# [Exercise aim]
Extract the listing below in full, unchanged.

Segment Open

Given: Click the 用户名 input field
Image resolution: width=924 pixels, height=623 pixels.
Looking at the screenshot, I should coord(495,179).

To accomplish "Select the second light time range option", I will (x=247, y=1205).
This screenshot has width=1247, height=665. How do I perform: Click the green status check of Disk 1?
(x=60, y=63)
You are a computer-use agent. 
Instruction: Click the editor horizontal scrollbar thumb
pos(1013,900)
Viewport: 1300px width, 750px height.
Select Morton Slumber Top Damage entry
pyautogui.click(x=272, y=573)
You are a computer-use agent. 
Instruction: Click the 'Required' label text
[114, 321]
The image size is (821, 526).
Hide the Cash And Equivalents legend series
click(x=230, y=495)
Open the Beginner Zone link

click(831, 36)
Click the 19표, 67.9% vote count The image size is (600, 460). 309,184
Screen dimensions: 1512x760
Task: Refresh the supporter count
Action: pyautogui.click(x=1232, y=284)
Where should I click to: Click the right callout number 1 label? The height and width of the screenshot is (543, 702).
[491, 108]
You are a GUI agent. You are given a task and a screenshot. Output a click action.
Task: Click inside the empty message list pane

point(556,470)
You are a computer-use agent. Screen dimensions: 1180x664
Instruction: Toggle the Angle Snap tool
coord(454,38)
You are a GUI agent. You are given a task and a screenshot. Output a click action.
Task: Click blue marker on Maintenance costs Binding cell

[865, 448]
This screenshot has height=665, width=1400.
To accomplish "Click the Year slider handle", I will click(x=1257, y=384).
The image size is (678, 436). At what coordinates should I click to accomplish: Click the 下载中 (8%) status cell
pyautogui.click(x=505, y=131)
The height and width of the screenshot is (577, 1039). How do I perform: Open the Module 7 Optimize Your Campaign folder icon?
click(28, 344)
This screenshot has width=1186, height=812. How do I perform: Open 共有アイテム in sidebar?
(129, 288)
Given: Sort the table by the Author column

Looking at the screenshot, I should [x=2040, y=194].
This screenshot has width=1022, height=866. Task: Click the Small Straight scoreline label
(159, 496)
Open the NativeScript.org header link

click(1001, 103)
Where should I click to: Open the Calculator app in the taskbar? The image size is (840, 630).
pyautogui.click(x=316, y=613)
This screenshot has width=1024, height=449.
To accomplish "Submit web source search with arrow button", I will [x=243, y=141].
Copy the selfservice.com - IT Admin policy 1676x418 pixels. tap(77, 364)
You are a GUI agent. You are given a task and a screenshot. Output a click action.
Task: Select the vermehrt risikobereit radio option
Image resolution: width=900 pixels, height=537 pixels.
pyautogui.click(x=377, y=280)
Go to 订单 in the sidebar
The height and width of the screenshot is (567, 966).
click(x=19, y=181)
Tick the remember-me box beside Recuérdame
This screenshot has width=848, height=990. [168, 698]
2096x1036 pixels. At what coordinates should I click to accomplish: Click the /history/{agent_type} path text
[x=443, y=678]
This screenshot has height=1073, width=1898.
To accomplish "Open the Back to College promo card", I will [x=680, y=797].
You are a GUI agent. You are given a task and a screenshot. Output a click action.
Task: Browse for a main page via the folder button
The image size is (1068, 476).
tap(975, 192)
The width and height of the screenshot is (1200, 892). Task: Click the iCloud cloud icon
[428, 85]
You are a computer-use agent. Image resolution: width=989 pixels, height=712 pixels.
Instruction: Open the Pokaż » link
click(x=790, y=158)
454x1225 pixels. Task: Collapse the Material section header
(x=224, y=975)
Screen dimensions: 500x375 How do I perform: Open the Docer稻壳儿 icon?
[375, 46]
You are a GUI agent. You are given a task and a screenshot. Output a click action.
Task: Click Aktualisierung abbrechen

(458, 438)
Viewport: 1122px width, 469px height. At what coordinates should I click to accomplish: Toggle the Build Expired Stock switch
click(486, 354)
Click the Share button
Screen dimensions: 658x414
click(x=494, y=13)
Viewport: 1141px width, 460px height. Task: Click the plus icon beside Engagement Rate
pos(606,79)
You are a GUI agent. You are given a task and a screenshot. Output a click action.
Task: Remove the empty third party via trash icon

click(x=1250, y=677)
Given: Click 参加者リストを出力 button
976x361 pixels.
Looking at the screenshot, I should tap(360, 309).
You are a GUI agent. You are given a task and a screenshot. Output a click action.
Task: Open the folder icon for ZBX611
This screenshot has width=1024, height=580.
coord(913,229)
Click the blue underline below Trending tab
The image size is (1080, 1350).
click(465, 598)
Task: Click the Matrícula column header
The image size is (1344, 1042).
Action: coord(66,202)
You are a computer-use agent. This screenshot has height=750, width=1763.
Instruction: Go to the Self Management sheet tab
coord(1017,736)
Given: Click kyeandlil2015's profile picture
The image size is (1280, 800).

Segment Closed

# [Result below]
Given: Click the 用户名 input field
Image resolution: width=924 pixels, height=623 pixels.
Looking at the screenshot, I should coord(495,179).

To accomplish "Select the second light time range option", I will (x=247, y=1205).
This screenshot has width=1247, height=665. How do I perform: Click the green status check of Disk 1?
(x=60, y=63)
You are a computer-use agent. 
Instruction: Click the editor horizontal scrollbar thumb
pos(1013,900)
Viewport: 1300px width, 750px height.
Select Morton Slumber Top Damage entry
pyautogui.click(x=272, y=573)
You are a computer-use agent. 
Instruction: Click the 'Required' label text
[114, 321]
The image size is (821, 526).
Hide the Cash And Equivalents legend series
click(x=230, y=495)
Open the Beginner Zone link

click(831, 36)
Click the 19표, 67.9% vote count The image size is (600, 460). 309,184
Screen dimensions: 1512x760
Task: Refresh the supporter count
Action: pyautogui.click(x=1232, y=284)
Where should I click to: Click the right callout number 1 label? The height and width of the screenshot is (543, 702).
[491, 108]
You are a GUI agent. You are given a task and a screenshot. Output a click action.
Task: Click inside the empty message list pane

point(556,470)
You are a computer-use agent. Screen dimensions: 1180x664
Instruction: Toggle the Angle Snap tool
coord(454,38)
You are a GUI agent. You are given a task and a screenshot. Output a click action.
Task: Click blue marker on Maintenance costs Binding cell

[865, 448]
This screenshot has height=665, width=1400.
To accomplish "Click the Year slider handle", I will click(x=1257, y=384).
The image size is (678, 436). At what coordinates should I click to accomplish: Click the 下载中 (8%) status cell
pyautogui.click(x=505, y=131)
The height and width of the screenshot is (577, 1039). How do I perform: Open the Module 7 Optimize Your Campaign folder icon?
click(28, 344)
This screenshot has width=1186, height=812. How do I perform: Open 共有アイテム in sidebar?
(129, 288)
Given: Sort the table by the Author column

Looking at the screenshot, I should [x=2040, y=194].
This screenshot has width=1022, height=866. Task: Click the Small Straight scoreline label
(159, 496)
Open the NativeScript.org header link

click(1001, 103)
Where should I click to: Open the Calculator app in the taskbar? The image size is (840, 630).
pyautogui.click(x=316, y=613)
This screenshot has width=1024, height=449.
To accomplish "Submit web source search with arrow button", I will [x=243, y=141].
Copy the selfservice.com - IT Admin policy 1676x418 pixels. tap(77, 364)
You are a GUI agent. You are given a task and a screenshot. Output a click action.
Task: Select the vermehrt risikobereit radio option
Image resolution: width=900 pixels, height=537 pixels.
pyautogui.click(x=377, y=280)
Go to 订单 in the sidebar
The height and width of the screenshot is (567, 966).
click(x=19, y=181)
Tick the remember-me box beside Recuérdame
This screenshot has width=848, height=990. [168, 698]
2096x1036 pixels. At what coordinates should I click to accomplish: Click the /history/{agent_type} path text
[x=443, y=678]
This screenshot has height=1073, width=1898.
To accomplish "Open the Back to College promo card", I will [x=680, y=797].
You are a GUI agent. You are given a task and a screenshot. Output a click action.
Task: Browse for a main page via the folder button
The image size is (1068, 476).
tap(975, 192)
The width and height of the screenshot is (1200, 892). Task: Click the iCloud cloud icon
[428, 85]
You are a computer-use agent. Image resolution: width=989 pixels, height=712 pixels.
Instruction: Open the Pokaż » link
click(x=790, y=158)
454x1225 pixels. Task: Collapse the Material section header
(x=224, y=975)
Screen dimensions: 500x375 How do I perform: Open the Docer稻壳儿 icon?
[375, 46]
You are a GUI agent. You are given a task and a screenshot. Output a click action.
Task: Click Aktualisierung abbrechen

(458, 438)
Viewport: 1122px width, 469px height. At what coordinates should I click to accomplish: Toggle the Build Expired Stock switch
click(486, 354)
Click the Share button
Screen dimensions: 658x414
click(x=494, y=13)
Viewport: 1141px width, 460px height. Task: Click the plus icon beside Engagement Rate
pos(606,79)
You are a GUI agent. You are given a task and a screenshot. Output a click action.
Task: Remove the empty third party via trash icon

click(x=1250, y=677)
Given: Click 参加者リストを出力 button
976x361 pixels.
Looking at the screenshot, I should tap(360, 309).
You are a GUI agent. You are given a task and a screenshot. Output a click action.
Task: Open the folder icon for ZBX611
This screenshot has width=1024, height=580.
coord(913,229)
Click the blue underline below Trending tab
The image size is (1080, 1350).
click(465, 598)
Task: Click the Matrícula column header
The image size is (1344, 1042).
Action: coord(66,202)
You are a computer-use agent. This screenshot has height=750, width=1763.
Instruction: Go to the Self Management sheet tab
coord(1017,736)
Given: Click kyeandlil2015's profile picture
The image size is (1280, 800).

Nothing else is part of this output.